The ring-barrow in Cloghanumera, County Westmeath, breaks that rule entirely. It sits in low-lying ground beside a stream, in a location the landowner confirms is prone to flooding, when there are perfectly good heights available in every direction. A ring-barrow is a circular burial mound encircled by a ditch and an outer bank, a form of funerary monument associated broadly with the Bronze Age. This one was not recorded at all until a survey in 2015, and its placement seems to have been a deliberate choice rather than an accident of survival.

When surveyor David McGuinness examined the site in 2015, he found it in fairly good condition despite centuries of agricultural activity. The central mound measures roughly nine metres across at its base and rises to a flat top about six metres wide. Around it runs a broad, flat-based ditch, and beyond that an outer bank, though the western portion of the bank has been worn away by livestock erosion. The whole monument is about nineteen metres across from north to south. One detail reveals the care of its original builders: because the ground slopes gently down towards the stream to the south-west, the mound was made higher and more massive on that side to keep its upper surface level.
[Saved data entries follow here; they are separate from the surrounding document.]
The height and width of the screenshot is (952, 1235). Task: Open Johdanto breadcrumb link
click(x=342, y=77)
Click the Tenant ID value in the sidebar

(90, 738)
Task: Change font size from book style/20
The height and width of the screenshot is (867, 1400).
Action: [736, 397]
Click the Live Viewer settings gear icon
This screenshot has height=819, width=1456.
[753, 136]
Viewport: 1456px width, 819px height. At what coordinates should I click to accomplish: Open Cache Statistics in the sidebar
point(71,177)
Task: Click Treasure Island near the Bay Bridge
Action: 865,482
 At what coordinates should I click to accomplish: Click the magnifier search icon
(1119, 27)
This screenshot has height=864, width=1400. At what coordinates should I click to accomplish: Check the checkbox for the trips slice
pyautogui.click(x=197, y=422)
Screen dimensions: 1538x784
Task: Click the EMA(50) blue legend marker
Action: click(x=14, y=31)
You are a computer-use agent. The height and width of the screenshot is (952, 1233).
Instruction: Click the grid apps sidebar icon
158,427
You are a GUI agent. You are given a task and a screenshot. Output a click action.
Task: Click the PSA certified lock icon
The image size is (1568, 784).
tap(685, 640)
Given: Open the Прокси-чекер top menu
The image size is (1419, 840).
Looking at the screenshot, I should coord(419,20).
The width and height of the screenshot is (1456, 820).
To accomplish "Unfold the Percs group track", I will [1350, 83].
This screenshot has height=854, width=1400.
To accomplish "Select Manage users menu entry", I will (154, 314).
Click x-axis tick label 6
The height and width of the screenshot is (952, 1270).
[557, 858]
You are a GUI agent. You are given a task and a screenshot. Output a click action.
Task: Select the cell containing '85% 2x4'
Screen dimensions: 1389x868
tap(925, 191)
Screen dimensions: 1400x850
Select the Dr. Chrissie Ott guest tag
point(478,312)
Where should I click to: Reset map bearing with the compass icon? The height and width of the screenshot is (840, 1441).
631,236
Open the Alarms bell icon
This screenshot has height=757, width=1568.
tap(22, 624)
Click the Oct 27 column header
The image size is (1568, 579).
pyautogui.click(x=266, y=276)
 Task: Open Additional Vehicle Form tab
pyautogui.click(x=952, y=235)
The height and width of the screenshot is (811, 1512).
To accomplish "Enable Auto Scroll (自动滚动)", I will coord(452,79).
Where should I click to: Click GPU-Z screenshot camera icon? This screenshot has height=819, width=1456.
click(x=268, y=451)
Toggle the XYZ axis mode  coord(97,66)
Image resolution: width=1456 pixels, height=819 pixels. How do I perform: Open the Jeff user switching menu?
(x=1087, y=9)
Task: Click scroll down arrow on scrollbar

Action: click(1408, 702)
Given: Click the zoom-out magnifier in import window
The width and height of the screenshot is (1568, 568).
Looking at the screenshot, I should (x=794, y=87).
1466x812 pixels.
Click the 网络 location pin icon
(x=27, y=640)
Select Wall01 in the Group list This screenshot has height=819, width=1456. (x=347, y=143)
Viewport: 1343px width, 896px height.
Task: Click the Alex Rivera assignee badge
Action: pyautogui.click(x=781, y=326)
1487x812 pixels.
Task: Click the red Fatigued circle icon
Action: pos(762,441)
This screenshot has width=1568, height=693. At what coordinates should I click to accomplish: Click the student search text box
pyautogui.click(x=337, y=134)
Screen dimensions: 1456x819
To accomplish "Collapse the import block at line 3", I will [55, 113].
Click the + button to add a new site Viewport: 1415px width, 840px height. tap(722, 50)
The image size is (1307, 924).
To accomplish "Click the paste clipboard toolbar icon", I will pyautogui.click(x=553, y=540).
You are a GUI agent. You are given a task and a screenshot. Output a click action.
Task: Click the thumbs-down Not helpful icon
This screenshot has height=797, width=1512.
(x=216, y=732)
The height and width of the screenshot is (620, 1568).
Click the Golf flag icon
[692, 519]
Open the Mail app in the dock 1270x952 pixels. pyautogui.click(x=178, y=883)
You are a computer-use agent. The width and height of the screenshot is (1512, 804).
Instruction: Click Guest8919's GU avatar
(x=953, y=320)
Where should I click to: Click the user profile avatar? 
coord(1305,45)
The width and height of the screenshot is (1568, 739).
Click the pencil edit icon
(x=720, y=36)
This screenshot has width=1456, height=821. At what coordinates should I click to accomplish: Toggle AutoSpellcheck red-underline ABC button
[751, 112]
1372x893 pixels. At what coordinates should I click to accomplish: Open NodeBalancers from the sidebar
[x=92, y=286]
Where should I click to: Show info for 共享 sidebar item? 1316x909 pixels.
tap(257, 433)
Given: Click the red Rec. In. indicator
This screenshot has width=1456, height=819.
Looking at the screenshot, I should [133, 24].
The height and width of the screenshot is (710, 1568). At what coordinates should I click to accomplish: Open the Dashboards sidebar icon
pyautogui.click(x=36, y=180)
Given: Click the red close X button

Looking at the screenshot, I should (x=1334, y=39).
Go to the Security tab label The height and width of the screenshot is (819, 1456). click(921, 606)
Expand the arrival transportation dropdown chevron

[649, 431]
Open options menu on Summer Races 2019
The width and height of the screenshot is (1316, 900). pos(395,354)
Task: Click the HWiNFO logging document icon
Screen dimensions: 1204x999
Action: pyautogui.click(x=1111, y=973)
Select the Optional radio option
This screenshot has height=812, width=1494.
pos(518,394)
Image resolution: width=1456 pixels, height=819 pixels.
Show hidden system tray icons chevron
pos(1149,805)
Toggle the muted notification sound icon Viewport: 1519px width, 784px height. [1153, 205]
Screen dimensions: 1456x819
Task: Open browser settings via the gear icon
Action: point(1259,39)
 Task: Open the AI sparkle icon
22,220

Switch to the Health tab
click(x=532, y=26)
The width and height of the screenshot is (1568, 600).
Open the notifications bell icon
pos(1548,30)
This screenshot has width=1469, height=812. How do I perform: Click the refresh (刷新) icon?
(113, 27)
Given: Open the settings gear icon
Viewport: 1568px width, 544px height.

The 1838 First Edition Ordnance Survey six-inch map shows an older field ditch running across the south-eastern edge, which appears to have removed a stretch of the outer bank long before anyone thought to document the monument. There are also faint traces of a possible second outer ditch on the northern side, though these are too indistinct to be mapped with confidence. The stream that runs immediately to the south-west of the barrow may itself have played a role in the original design; unless it has been redirected since antiquity, the outer bank was never complete on that side, suggesting the water was incorporated as a natural boundary rather than worked around. Across that same stream, about sixty-five metres to the west-south-west in the neighbouring townland of Cooksborough, a second ring-barrow sits in equally low-lying ground, and a mound-barrow on a hilltop 120 metres to the south-south-west is visible across the water. Two further mound-barrows once stood on higher ground to the north-east in Killynan townland, though both have since been destroyed. A small natural lake, possibly a kettle-hole formed by glacial activity, lies about fifty metres to the north. The clustering of monuments around this stream, with the burial mounds consistently occupying the wet margins rather than the commanding ridges, points to a deliberate and coherent ritual landscape whose logic is no longer entirely legible to us.